* ACTIVITY
Look through the records below and state how many lines carry the string "each", adding nothing.

━━━

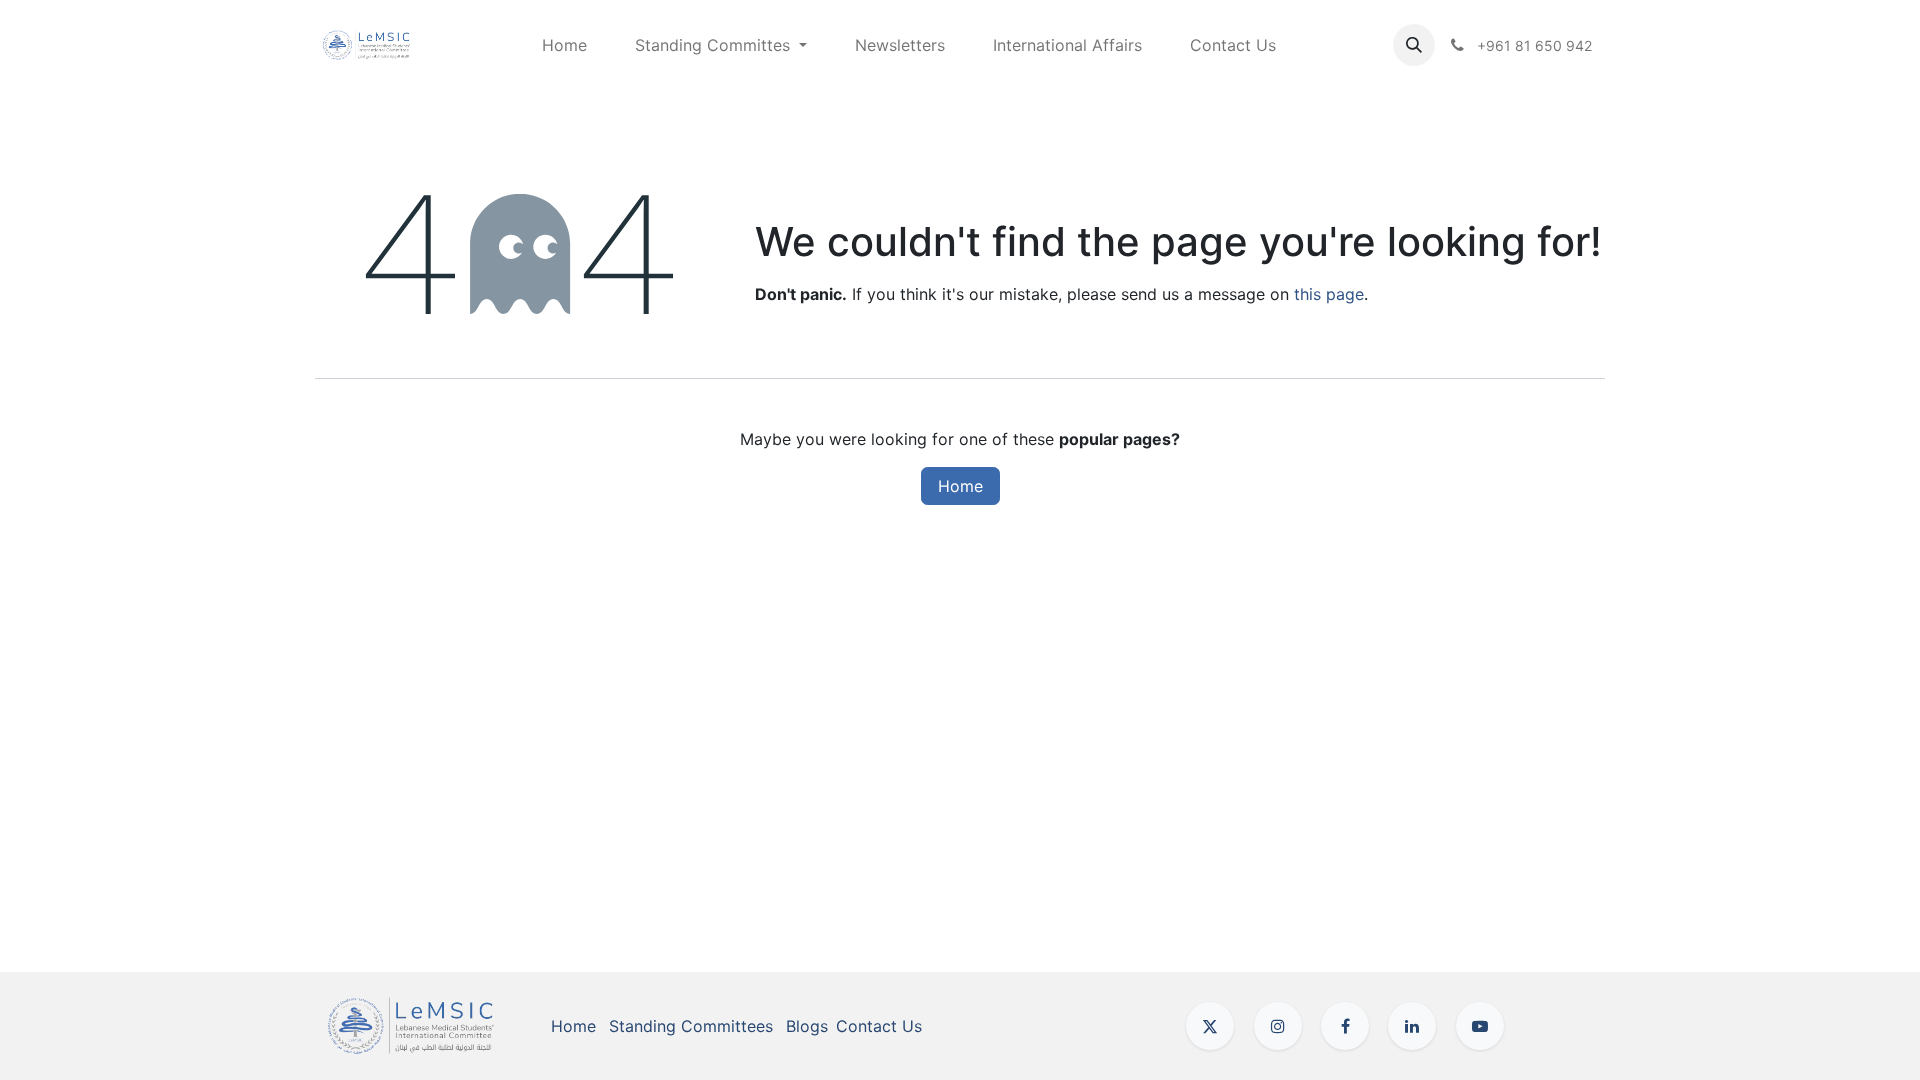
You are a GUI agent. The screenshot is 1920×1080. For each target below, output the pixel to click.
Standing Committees (691, 1026)
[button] (1414, 45)
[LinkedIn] (1412, 1026)
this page (1329, 294)
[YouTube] (1480, 1026)
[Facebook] (1345, 1026)
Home (960, 486)
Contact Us (879, 1026)
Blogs (807, 1026)
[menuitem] (564, 45)
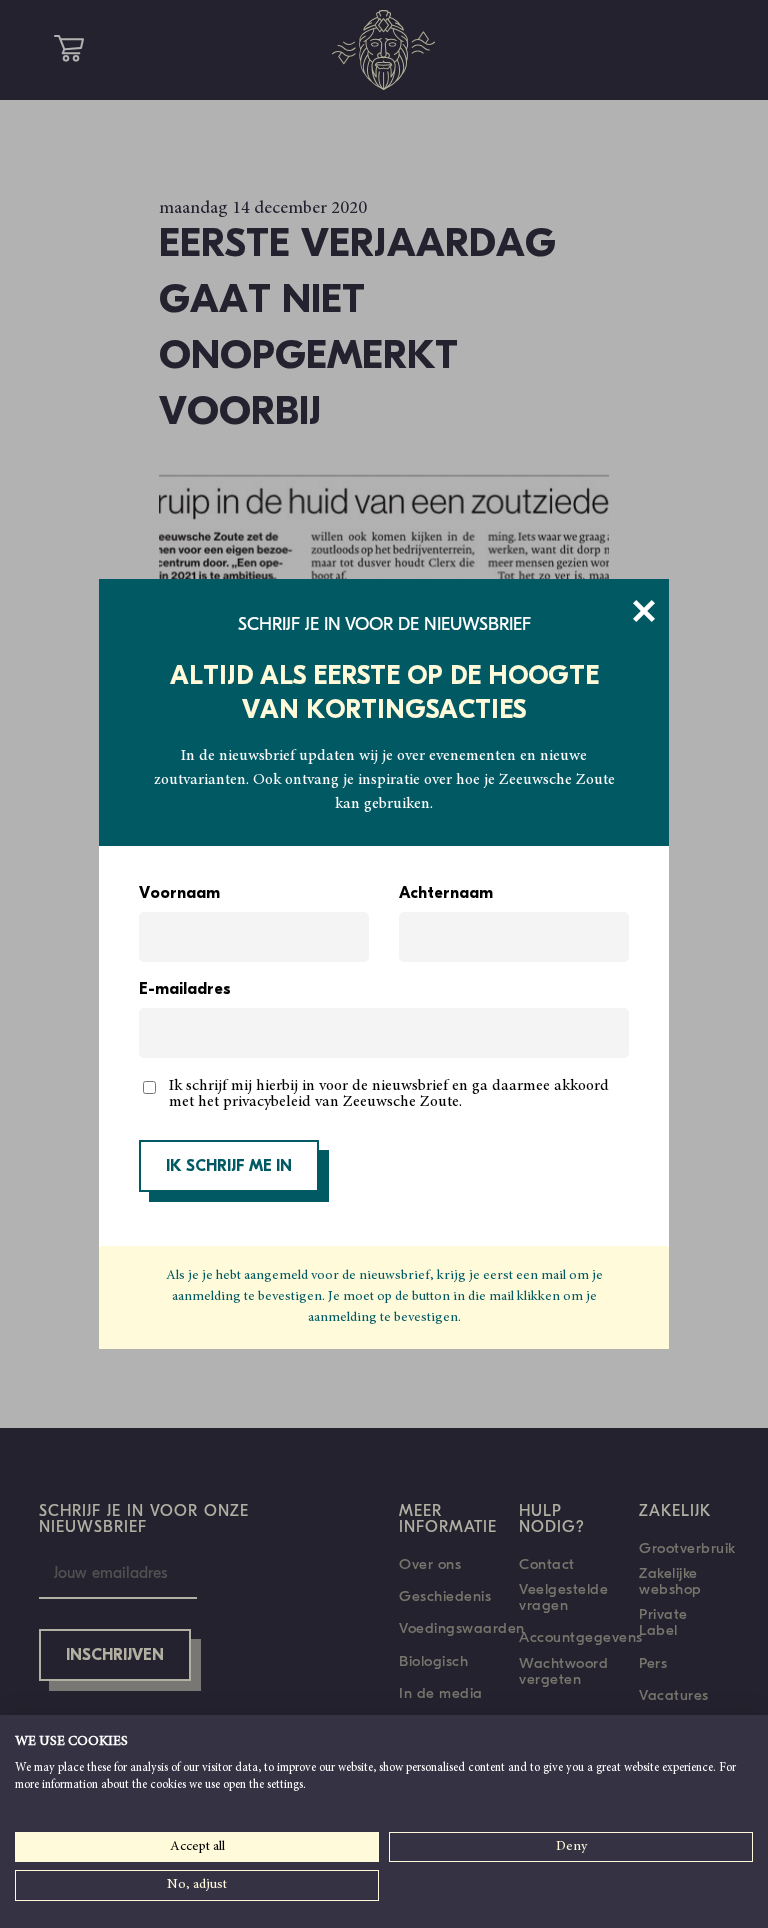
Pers (653, 1663)
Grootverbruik (687, 1548)
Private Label (663, 1622)
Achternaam (446, 894)
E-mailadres (185, 990)
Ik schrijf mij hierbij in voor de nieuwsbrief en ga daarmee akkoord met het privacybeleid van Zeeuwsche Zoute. (389, 1094)
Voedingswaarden (462, 1628)
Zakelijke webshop (670, 1581)
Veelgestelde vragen (563, 1597)
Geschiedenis (445, 1596)
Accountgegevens (581, 1637)
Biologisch (433, 1661)
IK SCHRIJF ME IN (229, 1167)
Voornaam (179, 894)
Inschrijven (115, 1656)
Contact (547, 1564)
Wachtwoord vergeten (563, 1671)
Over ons (430, 1564)
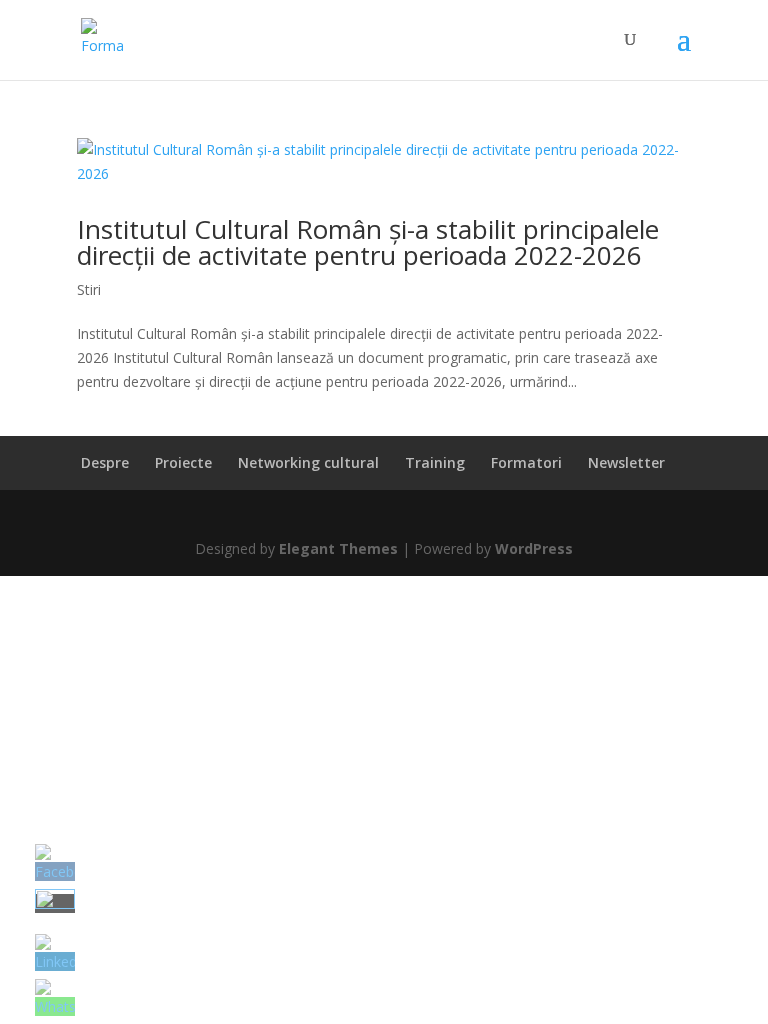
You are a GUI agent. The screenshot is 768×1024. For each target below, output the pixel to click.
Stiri (89, 289)
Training (435, 462)
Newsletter (626, 462)
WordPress (534, 548)
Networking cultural (308, 462)
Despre (105, 462)
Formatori (526, 462)
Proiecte (183, 462)
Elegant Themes (338, 548)
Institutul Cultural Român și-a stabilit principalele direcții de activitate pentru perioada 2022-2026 (368, 242)
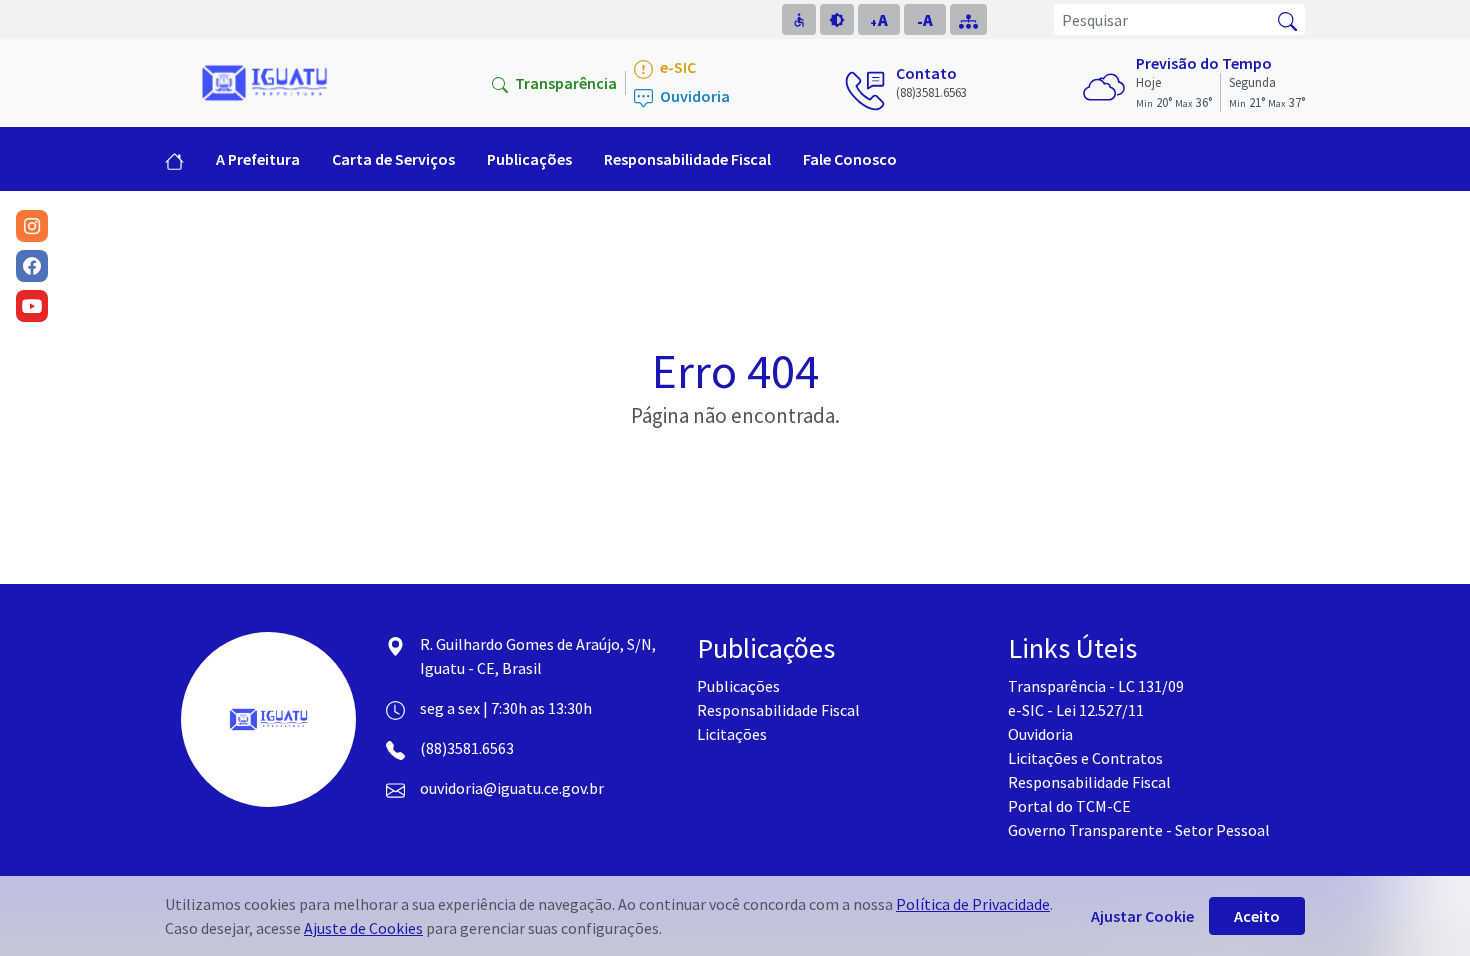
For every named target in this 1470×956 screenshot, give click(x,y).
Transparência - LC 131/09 (1096, 686)
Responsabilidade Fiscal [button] (687, 159)
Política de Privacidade (973, 904)
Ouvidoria (693, 96)
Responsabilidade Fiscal (778, 710)
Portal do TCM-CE (1069, 806)
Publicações (738, 686)
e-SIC (676, 67)
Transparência (564, 83)
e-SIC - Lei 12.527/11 (1076, 710)
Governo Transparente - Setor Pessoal (1139, 830)
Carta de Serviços (393, 159)
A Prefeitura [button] (258, 159)
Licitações (732, 734)
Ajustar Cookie (1142, 916)
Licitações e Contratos (1085, 758)
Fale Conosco (850, 159)
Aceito (1257, 916)
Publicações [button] (529, 159)
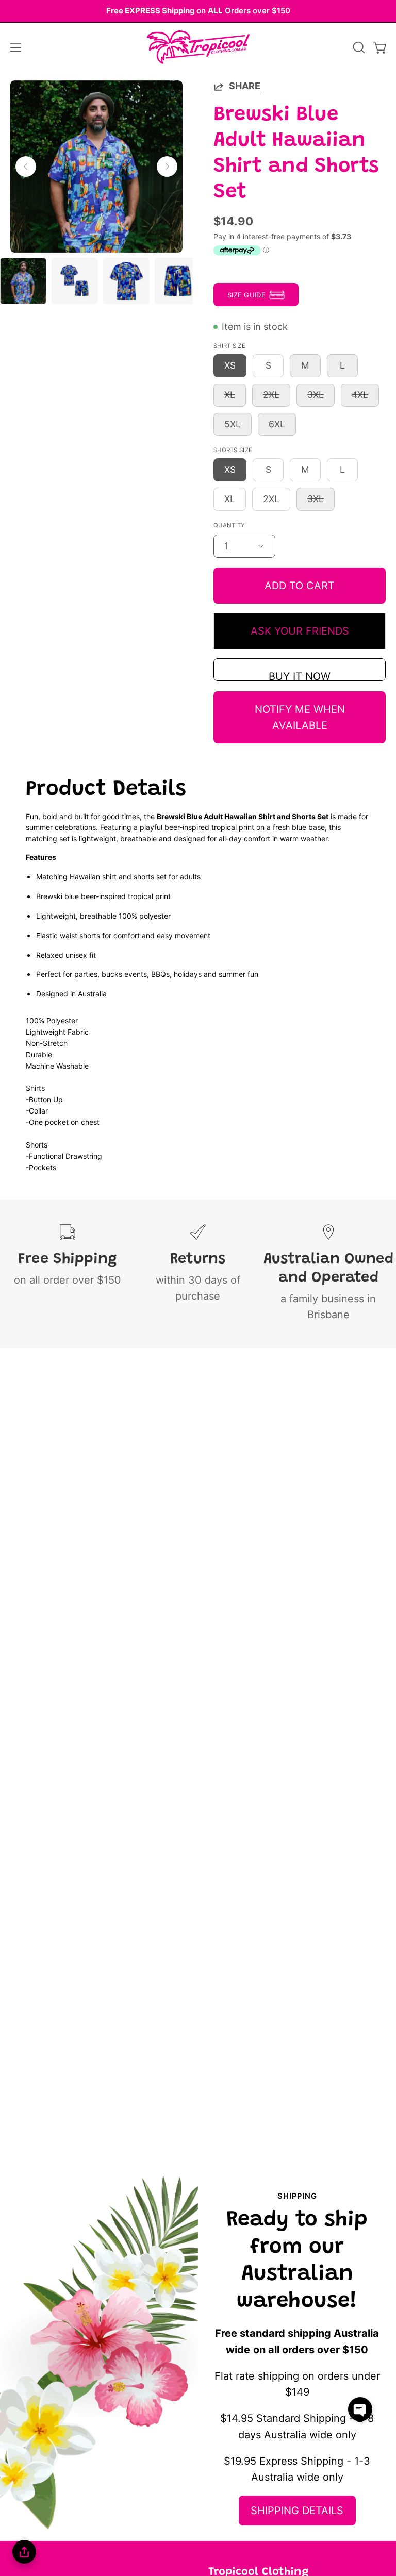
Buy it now (300, 675)
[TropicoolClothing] (198, 47)
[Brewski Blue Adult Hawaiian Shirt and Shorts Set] (23, 281)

━━━

* EXERCISE RESPONSE
2